Gaetan Gachet: Our first successful enterprise reps were folks who are coming from … One of them, Marketo, the other one, Microsoft Xamarin. There were the first one and their teams, they were the first one to open an office. For instance, my first rep from Marketo, he was the first rep at Marketo in New York. So he had known that sort of chaotic environment where he had to still be an entrepreneur, although he was in a large organization. So very, very specific kind of profile.

Gaetan Gachet: And now we’re entering a phase where we’re literally looking for people who have networks because we have built a structure now that can allow for these people to be successful. So as we were growing, we also had to anticipate the needs of the future people that we would hire. And now the people that we hire, for instance, one of them Carlo that covers Italy came with his network, we empowered him with all the organization and the enablement that we’ve put together and now this person is successful. So over time, don’t hire resumes necessarily. They may not be the right ones for the stage you’re in.

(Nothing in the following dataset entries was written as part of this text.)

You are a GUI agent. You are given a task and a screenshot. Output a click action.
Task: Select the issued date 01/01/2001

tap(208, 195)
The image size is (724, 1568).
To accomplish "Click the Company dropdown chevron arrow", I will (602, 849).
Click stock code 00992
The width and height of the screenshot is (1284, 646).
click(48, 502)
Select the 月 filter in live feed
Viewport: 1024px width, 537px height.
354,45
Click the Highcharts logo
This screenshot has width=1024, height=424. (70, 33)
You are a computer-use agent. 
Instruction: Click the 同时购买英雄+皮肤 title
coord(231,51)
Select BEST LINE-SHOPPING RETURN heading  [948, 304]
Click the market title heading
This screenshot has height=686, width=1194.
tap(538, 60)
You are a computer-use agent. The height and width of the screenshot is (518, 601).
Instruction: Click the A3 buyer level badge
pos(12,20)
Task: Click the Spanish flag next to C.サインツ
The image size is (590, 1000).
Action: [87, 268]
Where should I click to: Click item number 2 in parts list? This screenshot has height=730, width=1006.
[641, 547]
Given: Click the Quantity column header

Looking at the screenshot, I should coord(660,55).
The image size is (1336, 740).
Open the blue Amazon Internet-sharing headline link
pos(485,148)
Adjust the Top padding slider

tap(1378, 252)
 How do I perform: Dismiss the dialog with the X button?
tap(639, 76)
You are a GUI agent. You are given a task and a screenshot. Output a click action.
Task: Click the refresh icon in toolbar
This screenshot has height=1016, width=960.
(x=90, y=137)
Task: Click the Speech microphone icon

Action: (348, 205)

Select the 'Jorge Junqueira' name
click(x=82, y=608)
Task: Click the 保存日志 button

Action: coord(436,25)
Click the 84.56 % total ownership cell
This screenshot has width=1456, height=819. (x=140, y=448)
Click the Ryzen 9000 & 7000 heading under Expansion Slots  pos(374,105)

Laura Bilazarian: Okay. So how has your day changed from Y-C Mountain View to two sales offices? And are you still closing? Like …

Gaetan Gachet: So my days haven’t changed. Okay? Let’s be honest here. When you sign up for hypergrowth especially, you have to go after the US. When I started, our very first target country territory was the US, even though we didn’t have an office. So what it means is that we had to look like a US company, although we were in Paris. You’ll see in the first column US phone numbers. At the time, we used a service called Aircall. You guys probably know about it. They gave us a 415 number. 415, that’s the area code for San Francisco. So in my signature I had a US phone number. The people would call me. Kurt, you had no idea we’re in Paris at the time. Right? And we were doing support at like every hour of the day or night. I remember Julian getting on the call with Kurt at one in the morning Paris time. Never mentioned it. He never felt it. Never felt a difference.

Gaetan Gachet: But what that means is that you literally have two days in a day. Like you have two days in a day. I can’t tell you exactly what time it is in San Francisco right now because I’m so used to that. To get in the Paris office around nine. The peak of your day starts around 3:00PM because that’s when New York wakes up. Around five, San Francisco that wakes up, you’ll have all your one to ones and your meetings between five and 8:00PM Paris. You get back home, you have dinner and then around 9:00PM, San Francisco has lunch and then after that they have their afternoon.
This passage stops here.